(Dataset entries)

=== Section Start ===

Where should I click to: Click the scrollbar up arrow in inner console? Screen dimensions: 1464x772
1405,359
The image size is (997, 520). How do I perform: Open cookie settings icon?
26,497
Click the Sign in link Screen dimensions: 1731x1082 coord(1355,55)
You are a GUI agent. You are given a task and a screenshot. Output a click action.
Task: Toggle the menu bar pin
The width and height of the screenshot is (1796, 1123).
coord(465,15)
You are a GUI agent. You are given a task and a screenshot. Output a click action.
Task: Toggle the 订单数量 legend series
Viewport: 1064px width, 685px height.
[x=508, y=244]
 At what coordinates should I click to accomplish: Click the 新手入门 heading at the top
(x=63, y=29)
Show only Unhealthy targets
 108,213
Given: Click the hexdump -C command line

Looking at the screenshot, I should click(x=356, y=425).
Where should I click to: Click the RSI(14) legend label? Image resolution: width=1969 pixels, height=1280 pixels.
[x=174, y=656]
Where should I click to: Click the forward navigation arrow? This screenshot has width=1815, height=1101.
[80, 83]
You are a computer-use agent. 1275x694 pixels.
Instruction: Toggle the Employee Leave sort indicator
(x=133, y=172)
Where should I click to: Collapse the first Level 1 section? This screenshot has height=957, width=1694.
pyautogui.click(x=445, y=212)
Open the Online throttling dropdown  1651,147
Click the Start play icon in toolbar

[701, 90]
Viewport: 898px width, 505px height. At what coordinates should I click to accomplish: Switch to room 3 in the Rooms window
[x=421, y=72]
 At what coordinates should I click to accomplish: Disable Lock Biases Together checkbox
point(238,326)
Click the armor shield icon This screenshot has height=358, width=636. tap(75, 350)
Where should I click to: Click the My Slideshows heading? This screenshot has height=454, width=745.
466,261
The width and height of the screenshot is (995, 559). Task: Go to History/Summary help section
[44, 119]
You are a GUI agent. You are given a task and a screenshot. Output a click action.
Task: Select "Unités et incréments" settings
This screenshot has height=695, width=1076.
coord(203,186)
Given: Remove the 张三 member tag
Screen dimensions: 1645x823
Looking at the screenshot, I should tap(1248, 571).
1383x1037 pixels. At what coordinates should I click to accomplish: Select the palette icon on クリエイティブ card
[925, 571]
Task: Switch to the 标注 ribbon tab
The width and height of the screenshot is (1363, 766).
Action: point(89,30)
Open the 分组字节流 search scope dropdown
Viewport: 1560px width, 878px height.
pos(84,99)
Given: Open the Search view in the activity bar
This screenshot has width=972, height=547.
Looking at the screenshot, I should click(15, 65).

=== Section End ===

* [Instructions for the task]:
Write out the records above again, keeping each one identical to the original.

* [Solution to the problem]:
Where should I click to: Click the scrollbar up arrow in inner console? Screen dimensions: 1464x772
1405,359
The image size is (997, 520). How do I perform: Open cookie settings icon?
26,497
Click the Sign in link Screen dimensions: 1731x1082 coord(1355,55)
You are a GUI agent. You are given a task and a screenshot. Output a click action.
Task: Toggle the menu bar pin
The width and height of the screenshot is (1796, 1123).
coord(465,15)
You are a GUI agent. You are given a task and a screenshot. Output a click action.
Task: Toggle the 订单数量 legend series
Viewport: 1064px width, 685px height.
[x=508, y=244]
 At what coordinates should I click to accomplish: Click the 新手入门 heading at the top
(x=63, y=29)
Show only Unhealthy targets
 108,213
Given: Click the hexdump -C command line

Looking at the screenshot, I should click(x=356, y=425).
Where should I click to: Click the RSI(14) legend label? Image resolution: width=1969 pixels, height=1280 pixels.
[x=174, y=656]
Where should I click to: Click the forward navigation arrow? This screenshot has width=1815, height=1101.
[80, 83]
You are a computer-use agent. 1275x694 pixels.
Instruction: Toggle the Employee Leave sort indicator
(x=133, y=172)
Where should I click to: Collapse the first Level 1 section? This screenshot has height=957, width=1694.
pyautogui.click(x=445, y=212)
Open the Online throttling dropdown  1651,147
Click the Start play icon in toolbar

[701, 90]
Viewport: 898px width, 505px height. At what coordinates should I click to accomplish: Switch to room 3 in the Rooms window
[x=421, y=72]
 At what coordinates should I click to accomplish: Disable Lock Biases Together checkbox
point(238,326)
Click the armor shield icon This screenshot has height=358, width=636. tap(75, 350)
Where should I click to: Click the My Slideshows heading? This screenshot has height=454, width=745.
466,261
The width and height of the screenshot is (995, 559). Task: Go to History/Summary help section
[44, 119]
You are a GUI agent. You are given a task and a screenshot. Output a click action.
Task: Select "Unités et incréments" settings
This screenshot has height=695, width=1076.
coord(203,186)
Given: Remove the 张三 member tag
Screen dimensions: 1645x823
Looking at the screenshot, I should tap(1248, 571).
1383x1037 pixels. At what coordinates should I click to accomplish: Select the palette icon on クリエイティブ card
[925, 571]
Task: Switch to the 标注 ribbon tab
The width and height of the screenshot is (1363, 766).
Action: point(89,30)
Open the 分组字节流 search scope dropdown
Viewport: 1560px width, 878px height.
pos(84,99)
Given: Open the Search view in the activity bar
This screenshot has width=972, height=547.
Looking at the screenshot, I should click(15, 65).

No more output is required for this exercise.